Quiz: "movie question". A question about the movie reviews you'd like answered. (Please write your question on a single line.)

Whiteboard for today: https://docs.google.com/spreadsheets/d/12lZirnXrP8uHQuJkk8xLNcrNnraHSahi8A3JLljfQsk/edit?usp=sharing except change first Z to U

Enter your team personnel and invent a name for your team.

Coming next ...

SQL

Relational DataBase Management Systems (RDBMSs)

A relation is set of tuples with elements drawn respectively from a list of specified sets.
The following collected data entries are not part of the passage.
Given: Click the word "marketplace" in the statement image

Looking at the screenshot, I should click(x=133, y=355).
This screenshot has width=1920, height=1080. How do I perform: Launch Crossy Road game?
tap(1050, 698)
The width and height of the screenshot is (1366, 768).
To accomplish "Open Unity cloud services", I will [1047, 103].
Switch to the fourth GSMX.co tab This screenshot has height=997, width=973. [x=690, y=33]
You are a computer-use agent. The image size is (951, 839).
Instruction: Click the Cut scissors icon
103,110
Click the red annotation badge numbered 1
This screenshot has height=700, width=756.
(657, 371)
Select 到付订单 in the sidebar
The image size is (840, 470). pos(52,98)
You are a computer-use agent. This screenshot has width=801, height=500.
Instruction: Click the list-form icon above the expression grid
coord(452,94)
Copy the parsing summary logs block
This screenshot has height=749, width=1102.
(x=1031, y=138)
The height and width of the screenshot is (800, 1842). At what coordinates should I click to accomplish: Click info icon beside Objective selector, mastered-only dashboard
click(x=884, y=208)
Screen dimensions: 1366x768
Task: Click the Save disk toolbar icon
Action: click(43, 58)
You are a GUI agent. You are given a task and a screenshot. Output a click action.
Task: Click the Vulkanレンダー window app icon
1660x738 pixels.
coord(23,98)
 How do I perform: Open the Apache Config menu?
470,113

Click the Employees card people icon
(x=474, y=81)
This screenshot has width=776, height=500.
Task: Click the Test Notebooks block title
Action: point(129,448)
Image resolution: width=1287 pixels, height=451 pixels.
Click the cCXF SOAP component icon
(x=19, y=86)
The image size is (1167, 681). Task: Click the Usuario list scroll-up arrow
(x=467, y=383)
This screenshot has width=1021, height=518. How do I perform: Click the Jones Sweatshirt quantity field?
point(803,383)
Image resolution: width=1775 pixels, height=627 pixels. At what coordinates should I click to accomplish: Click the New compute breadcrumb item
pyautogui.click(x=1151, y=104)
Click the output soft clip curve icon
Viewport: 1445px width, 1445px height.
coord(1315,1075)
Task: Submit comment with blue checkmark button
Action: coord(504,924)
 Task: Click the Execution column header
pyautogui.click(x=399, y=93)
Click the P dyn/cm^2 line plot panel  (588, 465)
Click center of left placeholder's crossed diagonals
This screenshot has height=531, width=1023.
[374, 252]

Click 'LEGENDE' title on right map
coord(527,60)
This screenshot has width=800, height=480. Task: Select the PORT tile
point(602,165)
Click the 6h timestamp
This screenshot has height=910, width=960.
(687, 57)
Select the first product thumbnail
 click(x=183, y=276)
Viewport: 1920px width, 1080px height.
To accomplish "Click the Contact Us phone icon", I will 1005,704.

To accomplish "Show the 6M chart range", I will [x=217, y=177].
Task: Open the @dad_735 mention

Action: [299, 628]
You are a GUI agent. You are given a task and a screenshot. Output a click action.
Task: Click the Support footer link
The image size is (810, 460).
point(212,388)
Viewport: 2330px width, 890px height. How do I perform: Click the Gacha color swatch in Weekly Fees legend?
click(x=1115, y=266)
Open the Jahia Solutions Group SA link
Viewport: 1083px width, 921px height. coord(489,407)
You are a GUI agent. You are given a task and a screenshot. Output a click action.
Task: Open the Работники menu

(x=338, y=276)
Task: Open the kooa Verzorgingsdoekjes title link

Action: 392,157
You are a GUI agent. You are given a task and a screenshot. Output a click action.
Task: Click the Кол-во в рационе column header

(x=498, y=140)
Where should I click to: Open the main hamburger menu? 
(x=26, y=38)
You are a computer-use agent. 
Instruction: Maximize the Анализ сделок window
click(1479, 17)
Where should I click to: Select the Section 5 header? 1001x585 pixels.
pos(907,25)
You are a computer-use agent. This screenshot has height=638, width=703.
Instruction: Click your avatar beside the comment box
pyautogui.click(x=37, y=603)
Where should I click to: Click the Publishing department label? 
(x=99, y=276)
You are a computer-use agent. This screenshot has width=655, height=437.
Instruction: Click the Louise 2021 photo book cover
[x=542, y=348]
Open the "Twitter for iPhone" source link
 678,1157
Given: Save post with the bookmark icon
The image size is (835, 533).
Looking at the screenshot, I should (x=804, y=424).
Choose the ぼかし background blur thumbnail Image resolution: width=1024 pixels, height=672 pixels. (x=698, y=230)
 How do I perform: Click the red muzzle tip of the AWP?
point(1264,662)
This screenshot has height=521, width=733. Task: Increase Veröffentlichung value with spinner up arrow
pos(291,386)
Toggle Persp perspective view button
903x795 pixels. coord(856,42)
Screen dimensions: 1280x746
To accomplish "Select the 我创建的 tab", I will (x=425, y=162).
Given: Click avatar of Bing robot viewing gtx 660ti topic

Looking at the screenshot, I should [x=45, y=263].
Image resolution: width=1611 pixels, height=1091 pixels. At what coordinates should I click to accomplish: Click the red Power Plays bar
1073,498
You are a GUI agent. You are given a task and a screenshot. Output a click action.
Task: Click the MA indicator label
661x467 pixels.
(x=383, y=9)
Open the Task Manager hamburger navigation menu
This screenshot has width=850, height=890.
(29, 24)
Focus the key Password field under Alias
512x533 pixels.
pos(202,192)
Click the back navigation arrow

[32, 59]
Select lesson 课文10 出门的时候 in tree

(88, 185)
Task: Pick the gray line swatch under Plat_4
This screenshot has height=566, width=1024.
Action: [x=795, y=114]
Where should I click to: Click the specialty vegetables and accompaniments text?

For example, if we have sets R, S, T, then any collection of tuples {(ri, si, ti)}, where each ri ∈ R, si ∈ S, and ti ∈ T, is a relation on those sets.

In databases, we allow tuples to be repeated, so we're generalizing to "multisets" (or "bags") of tuples.

SQL: a "backronym" for "Simple Query Language" or "Structured Query Language" (the latter being actually a whopping misrepresentation).

SQLite3 and some basic SQL queries

A standalone program: install it.

Re-download the 3 tables, but modify filenames and export format to csv.

Then run sqlite3:

sqlite3 mydb.sqlite
.mode csv
.import 448f18_reviewer.csv reviewer
.tables
.import 448f18_rating.csv rating
.import 448f18_movie.csv movie
.tables

joins

inner join

select * from A join B on A.foo = B.foo;

Remember the default inner join omits rows where data absent in other table.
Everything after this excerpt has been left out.